Pregnant during the pandemic: How hospitals helped deliver healthy babies


MORGANTOWN, W.Va. – Since the start of the pandemic, a new normal has started for almost everyone around the world. The same goes for how we bring new life into the world.

Ruby Memorial Hospital is one health care facility that has moved more towards seeing their patients through telehealth to limit COVID-19 exposure.

“It’s also been really great for women, so they don’t have to drive one to two hours to come to an appointment if things are stable,” explained Medical Director of maternal-fetal medicine and Labor and Delivery Services Dr. Annelee Boyle.

Doctor Boyle explained ultrasounds or blood pressure checks cannot be done over telehealth. Boyle experienced dealing with pregnant women with COVID while being pregnant herself.

“You put all the stress of being pregnant and then you add an illness on top of it, potentially a hospital admission, an ICU stay. Some women have done great, but others were not as lucky,” said Dr. Boyle.

One of the biggest obstacles she experienced was deciding to get the COVID vaccine while pregnant. Boyle received her first vaccine at 27 weeks pregnant when they only had limited data on COVID vaccines and pregnancies.
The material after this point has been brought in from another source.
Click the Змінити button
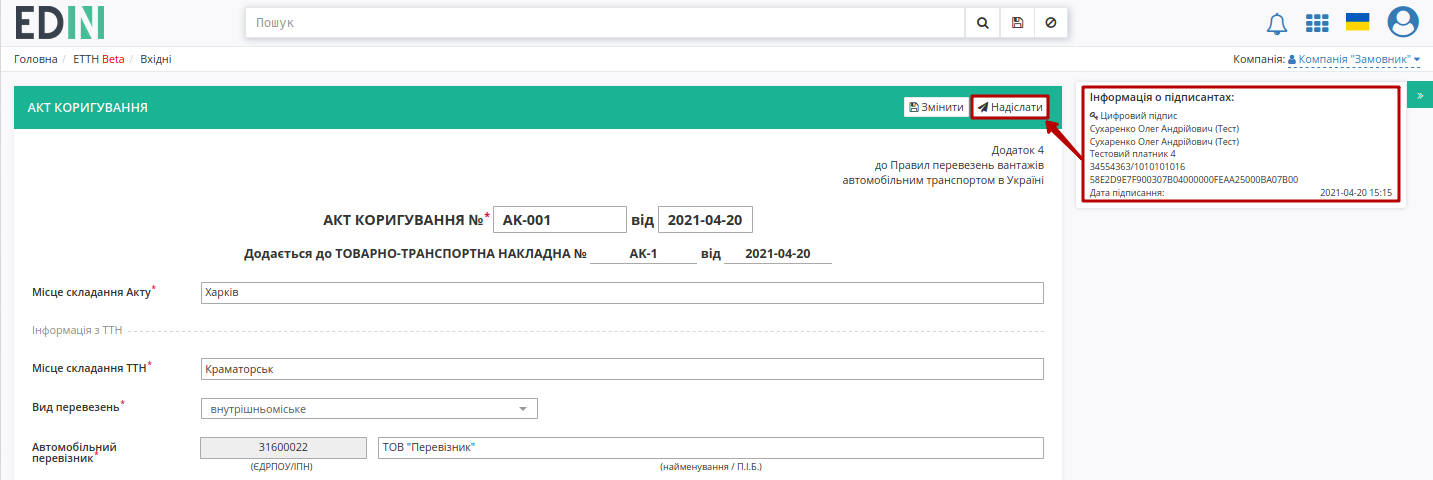1433x480 pixels. tap(936, 107)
“I was weighing that against the known risk of Covid, especially in pregnant women who are more likely to get sick, more likely end up in the ICU, more likely to need a ventilator, more likely to die,” described Dr. Boyle.

The Center for Disease Control and Prevention said “Although the overall risk of severe illness is low, pregnant people and recently pregnant people are at an increased risk for severe illness from COVID-19 when compared to non-pregnant people.”

Boyle said getting the vaccine is everyone’s choice, but you should get vaccinated beforehand if you are thinking about getting pregnant.

Since the pandemic, the labor and delivery department only allows one visitor with the mother, sometimes with certain exceptions.

“If there is a baby, we think will not make it well have as many family members as we can to meet the baby and if there is somebody under the age of 18 who need a guardian, they can have their guardian and the father of the baby as well,” said Dr. Boyle.

Fortunately, despite the pandemic, most women in the mountain state are still leaning towards hospital birth rather than at-home birth.

Doctor Boyle said things are slowly moving back to normal in the labor and delivery department.